──────── Supplied text ────────

Sexual maturity of children on regular hemodialysis: Role of testosterone and estradiol, a tertiary multicenter experience.

ABSTRACT: A big problem is the delayed growth and sexual maturity in children with chronic kidney disease (CKD) with the consequent reduction in adults' height. Testosterone and estradiol have significant physiologic changes in children suffering from CKD, resulting in delayed puberty. We aim to assess blood levels of these hormones in patients with CKD-5 on regular hemodialysis.One hundred-six participants were enrolled in the current study, 56 of whom had CKD on hemodialysis 3 times a week 4 hours per session, and 60 healthy age- and gender-matched children acted as controls. Full history was taken, and a clinical review was performed on both patients and controls. The pubertal assessment was performed according to Tanner's classification and laboratory investigations of total and free serum (s.) testosterone in boys and s.estradiol in girls.Patients' weight and height were considerably lower than controls. The free and total s.testosterone of patients were significantly reduced. The same applies to s.estradiol levels which were substantially reduced in comparison to controls. In both patients and controls, Tanner staging & male total s.testosterone levels and female s.estradiol levels had significant positive associations. There was a negative association between the sex hormones levels and the disease's and dialysis duration in the patients' group.S.testosterone and s.estradiol levels were significantly low in CKD patients on dialysis and were positively correlated with delayed pubertal growth observed in those patients.

Introduction

Chronic kidney disease (CKD) is a clinical state in which the kidney functions gradually deteriorate over time. The Kidney Disease Improving Global Outcomes guidelines, in particular, characterize CKD as abnormalities of kidney structure or function that have been present for more than 3 months and have a health effect. Childhood CKD has clinical characteristics that are unique to the pediatric age group, such as the disease's effect on development.[ The onset of puberty is initiated following increased synthesis and secretion of gonadotropin-releasing hormone in the hypothalamus and its transport to gonadotrophs within the anterior pituitary. In response to pulsatile Gonadotropin-releasing hormone, the gonadotrophs secrete luteinizing hormone and follicle-stimulating hormone, which in turn regulate ovarian and testicular functions.[

CKD is associated with alteration in sex hormones. Low or low to normal, total and free s.testosterone and dihydrotestosterone due to decreased synthesis and/or increased metabolic clearance have been reported in adolescents and adults with long-standing uremia. Reduced testosterone conversion to dihydrotestosterone as a result of decreased 5-reductase activity may contribute to the delayed pubertal development observed in some dialysis patients. Similarly, s.estradiol levels in females tend to decrease in parallel with glomerular filtration rate (GFR) reduction, and some adolescent girls show low to normal or decreased s.estradiol levels in relation to pubertal age.[

Study goal

The primary goal of the current study is to assess children and adolescent on maintenance hemodialysis for s.testosterone and s.estradiol levels and study their possible relation to pubertal development.

──────── Given data ────────

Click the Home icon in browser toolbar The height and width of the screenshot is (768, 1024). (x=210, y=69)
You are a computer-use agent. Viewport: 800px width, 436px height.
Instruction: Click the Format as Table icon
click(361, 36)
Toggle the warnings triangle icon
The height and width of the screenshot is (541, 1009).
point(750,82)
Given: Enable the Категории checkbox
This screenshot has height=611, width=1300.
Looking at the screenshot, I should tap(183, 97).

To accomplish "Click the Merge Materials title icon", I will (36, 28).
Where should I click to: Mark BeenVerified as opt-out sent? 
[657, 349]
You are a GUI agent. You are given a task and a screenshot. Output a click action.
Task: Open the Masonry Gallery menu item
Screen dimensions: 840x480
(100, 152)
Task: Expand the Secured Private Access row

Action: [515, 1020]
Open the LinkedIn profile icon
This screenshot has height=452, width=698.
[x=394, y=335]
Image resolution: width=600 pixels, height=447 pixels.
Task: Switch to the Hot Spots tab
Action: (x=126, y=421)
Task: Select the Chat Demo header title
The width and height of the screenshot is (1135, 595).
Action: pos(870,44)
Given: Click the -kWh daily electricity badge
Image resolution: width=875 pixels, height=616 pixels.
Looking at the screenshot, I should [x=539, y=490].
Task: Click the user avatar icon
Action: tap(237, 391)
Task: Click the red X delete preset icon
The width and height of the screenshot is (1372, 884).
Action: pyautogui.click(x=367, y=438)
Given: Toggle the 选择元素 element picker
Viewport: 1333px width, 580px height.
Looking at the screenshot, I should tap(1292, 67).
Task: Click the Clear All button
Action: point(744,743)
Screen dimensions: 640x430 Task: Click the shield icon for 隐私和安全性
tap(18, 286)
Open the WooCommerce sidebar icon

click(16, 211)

────────

▸ **Problem 1**
Based on the text on sex hormones in children on hemodialysis, say whether each statement agrees with it. Answer yes or no for each and quote the deciding words.
(a) The control group was made up of 60 healthy children matched for age and gender.
(b) The patients received hemodialysis twice a week.
(c) In the patient group, sex hormone levels rose with longer disease and dialysis duration.
▸ **Problem 2**
Continue the text on sex hormones in children on hemodialysis, starting after its last sentence.

▸ **Answer section 1**
(a) Yes: "60 healthy age- and gender-matched children acted as controls."
(b) No: "hemodialysis 3 times a week 4 hours per session"
(c) No: "There was a negative association between the sex hormones levels and the disease's and dialysis duration in the patients' group."

▸ **Answer section 2**
Patients & methods

A case-control study involving 106 children and adolescents was conducted. This was split into 2 categories: fifty six children and teenagers (28 boys and 26 girls), ranging in age from 12 to 18 years, with end-stage renal disease (ESRD) and hemodialysis on a regular basis (3 days a week, each session lasted for 3 to 4 hours) in the Pediatric Nephrology units of the Benha Specialized Children Hospital, Benha University, Egypt, and Alhada Armed Forces Hospital, Taif, Saudi Arabia. Hemodialysis was initiated when the GFR was under 15 mL/min/1.73 m3. Inclusion criteria: Participants must be 12 to 18 years old and have been on hemodialysis for a year at least. Both sexes were illegible. Exclusion criteria include; CKD patients with a primary endocrine disorder, such as diabetes mellitus, cases on medications that influence the sex hormones levels, and children who achieved full puberty before developing ESRD. A comparison control group of 60 healthy children and adolescents (30 boys and 30 girls) of matched age.

for all the study participants:

Full medical history including; age and sex, growth and developmental history, the precise timing and sequence of the physical changes of puberty, the timing of appearance of axillary and pubic hair, and the onset of menarche (the onset of menstruation) for females.

Thorough clinical examination, including anthropometric measurements to determine nutritional and developmental status, which include bodyweight recorded in kilograms while wearing minimum clothing and the height in centimeters which is measuring the distance from the vertex to the base of the heel in centimeters by using a stadiometer in standing position.

Vital signs especially arterial blood pressure which was measured by the auscultatory method using a mercury sphygmomanometer, in the semi-setting position after 10 minutes of rest, in the non-fistula arm using an appropriately sized cuff and was taken as the mean value of 3 successive readings in 3 different days.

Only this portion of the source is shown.